[EXCERPT PROVIDED]
=-=-=

The splitters are disposed at different positions in the direction of the fuel gas flow, that is, the splitters are disposed in a displaced manner toward the upstream side and toward the downstream side in the direction of the fuel gas flow. Accordingly, compared to a case where the splitters are disposed at the same position in the direction of the fuel gas flow, an area which the widened portions of the splitters occupy can be reduced. With such a configuration, an increase in speed of a fuel gas can be suppressed so that a flow speed of a fuel gas toward the downstream side in the direction of the fuel gas flow can be approximated to a combustion speed of a fuel gas toward the upstream side so that ignition can be performed at an early stage before the fuel gas further flows toward the downstream side and hence, flame holding performance of the flame can be enhanced.
Ignition can be performed at the early stage by the splitters positioned on the upstream side in the fuel gas flow, and ignition or flame holding can be strengthened by the splitters positioned on the downstream side in the fuel gas flow.

=-=-=

[DATA SECTION]

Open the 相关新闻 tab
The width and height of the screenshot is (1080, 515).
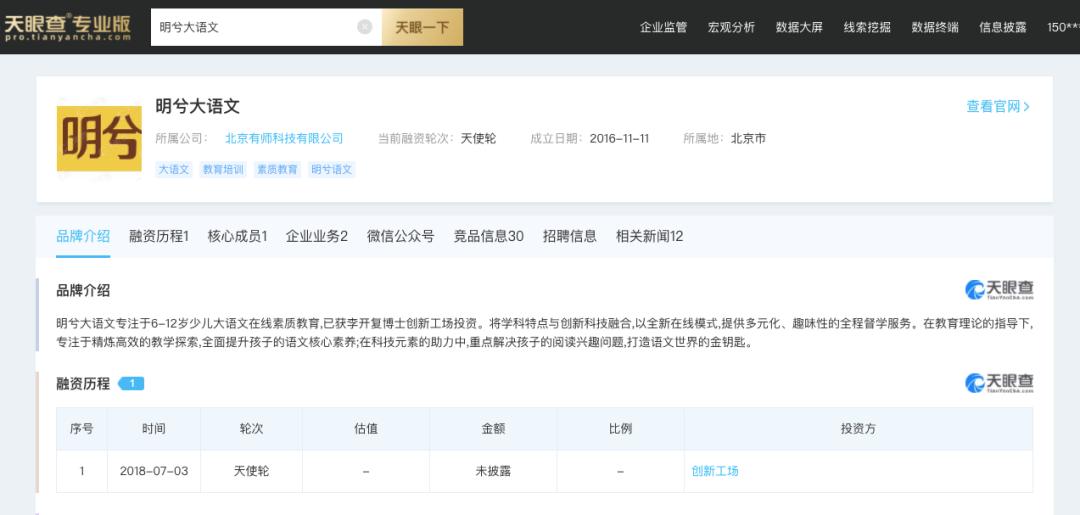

=-=-=

[PARTS OF THE EXERCISE]
A) In the splitter excerpt, what is reduced by placing the splitters at different positions rather than at the same position in the direction of the fuel gas flow?
B) Retype the part of the splitter excerpt starting with "The splitters are disposed at different" and going on through "can be enhanced.".

[TASK RESPONSES]
A) The area that the widened portions of the splitters occupy.

B)
The splitters are disposed at different positions in the direction of the fuel gas flow, that is, the splitters are disposed in a displaced manner toward the upstream side and toward the downstream side in the direction of the fuel gas flow. Accordingly, compared to a case where the splitters are disposed at the same position in the direction of the fuel gas flow, an area which the widened portions of the splitters occupy can be reduced. With such a configuration, an increase in speed of a fuel gas can be suppressed so that a flow speed of a fuel gas toward the downstream side in the direction of the fuel gas flow can be approximated to a combustion speed of a fuel gas toward the upstream side so that ignition can be performed at an early stage before the fuel gas further flows toward the downstream side and hence, flame holding performance of the flame can be enhanced.